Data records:

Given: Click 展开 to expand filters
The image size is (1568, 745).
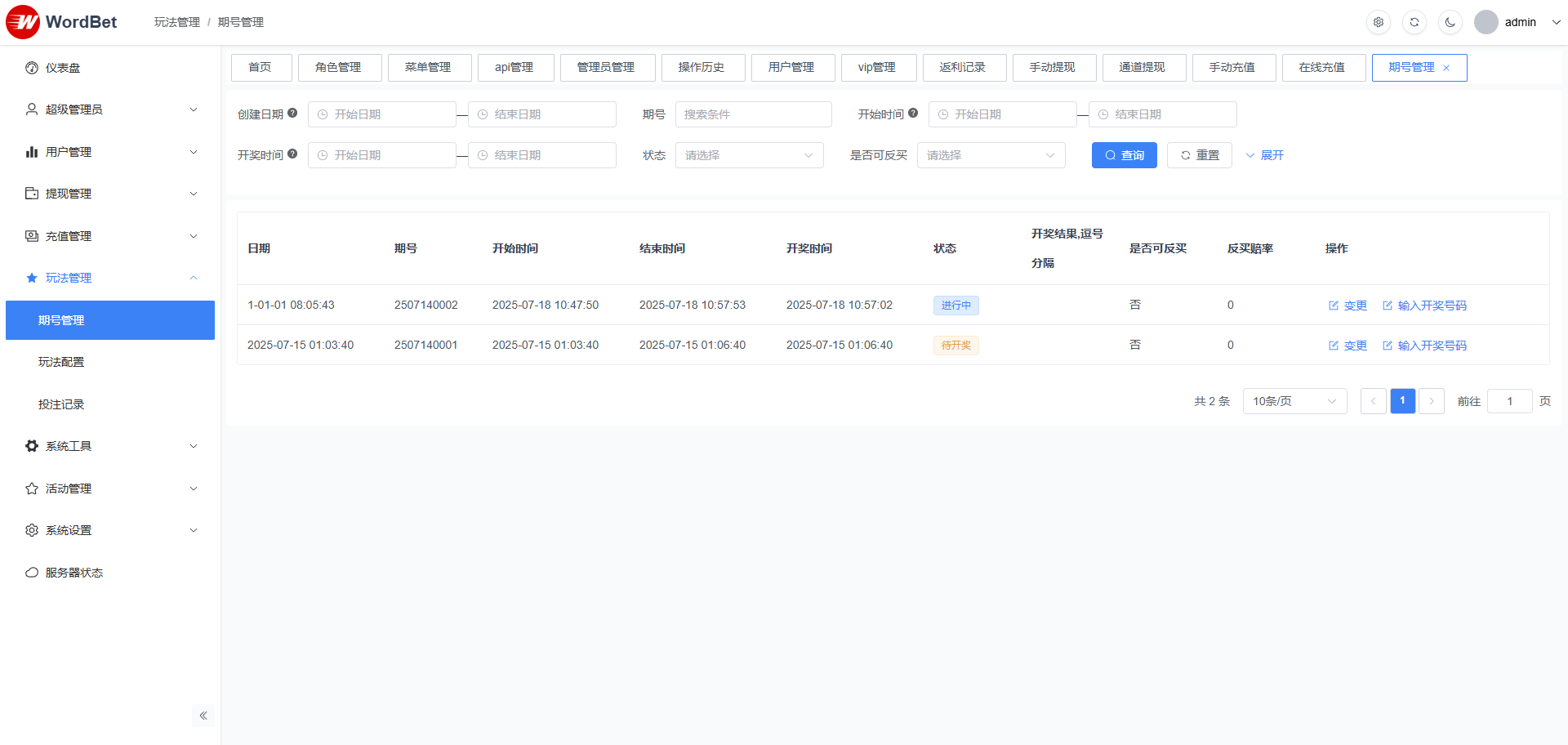Looking at the screenshot, I should point(1265,155).
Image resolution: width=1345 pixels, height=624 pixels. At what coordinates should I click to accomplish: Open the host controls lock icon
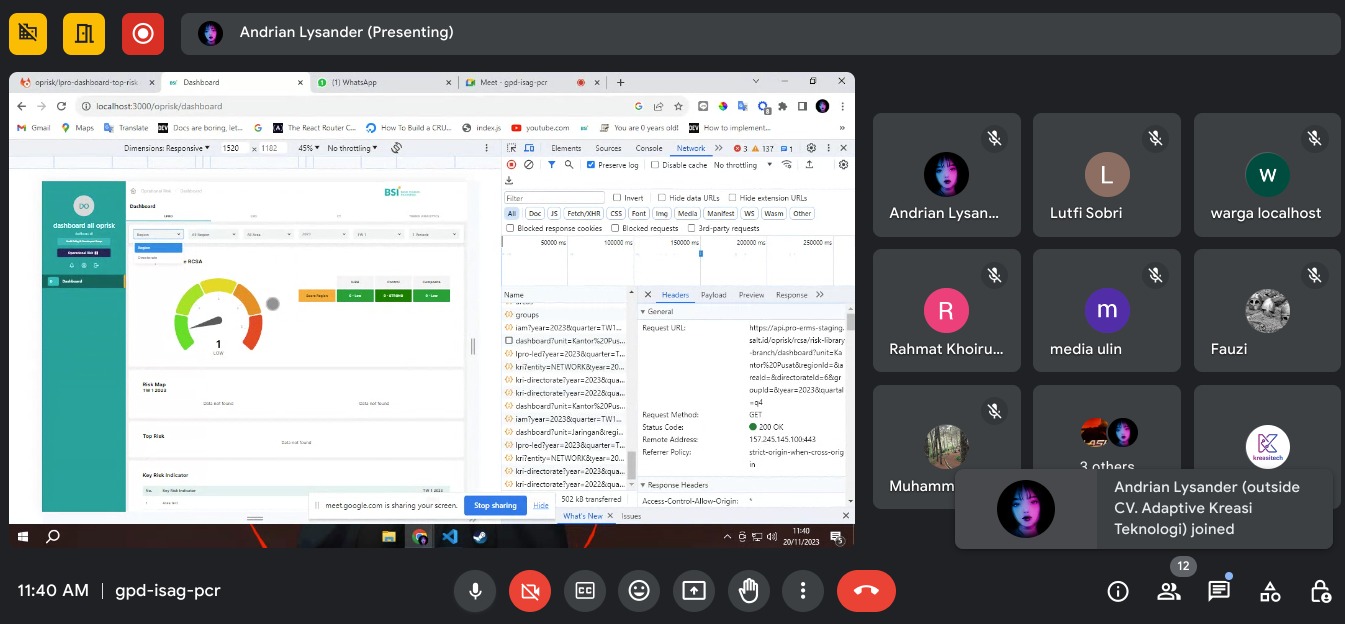pyautogui.click(x=1320, y=591)
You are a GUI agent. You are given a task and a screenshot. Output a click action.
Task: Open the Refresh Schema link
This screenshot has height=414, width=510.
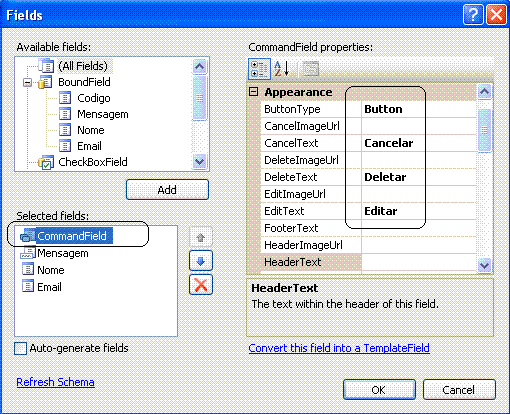coord(55,382)
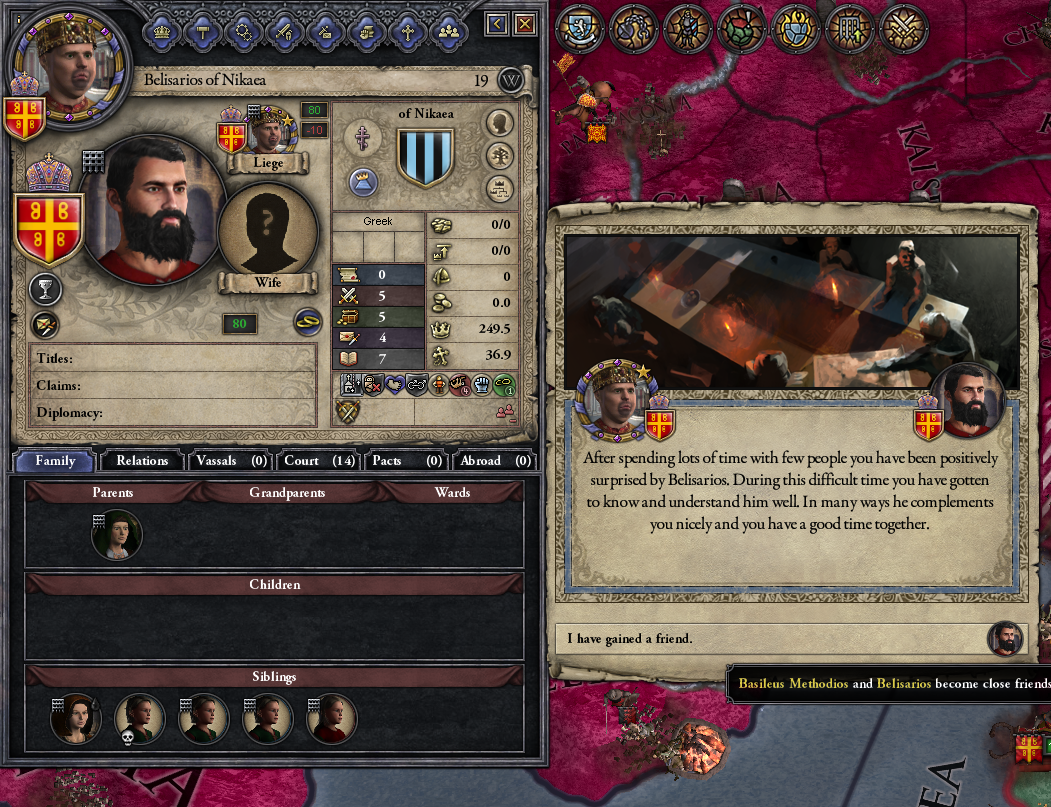The width and height of the screenshot is (1051, 807).
Task: Click the wedding ring marriage icon
Action: point(307,322)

**EXERCISE INSTRUCTIONS**.
Pictures are to be left out; otherwise, retype exactly the lines from the first line of the data through the line containing "You are a GUI".

**EXERCISE SOLUTION**.
Given: Click 展开 to expand filters
The image size is (1568, 745).
Looking at the screenshot, I should point(1265,155).
Image resolution: width=1345 pixels, height=624 pixels. At what coordinates should I click to accomplish: Open the host controls lock icon
pyautogui.click(x=1320, y=591)
You are a GUI agent. You are given a task and a screenshot. Output a click action.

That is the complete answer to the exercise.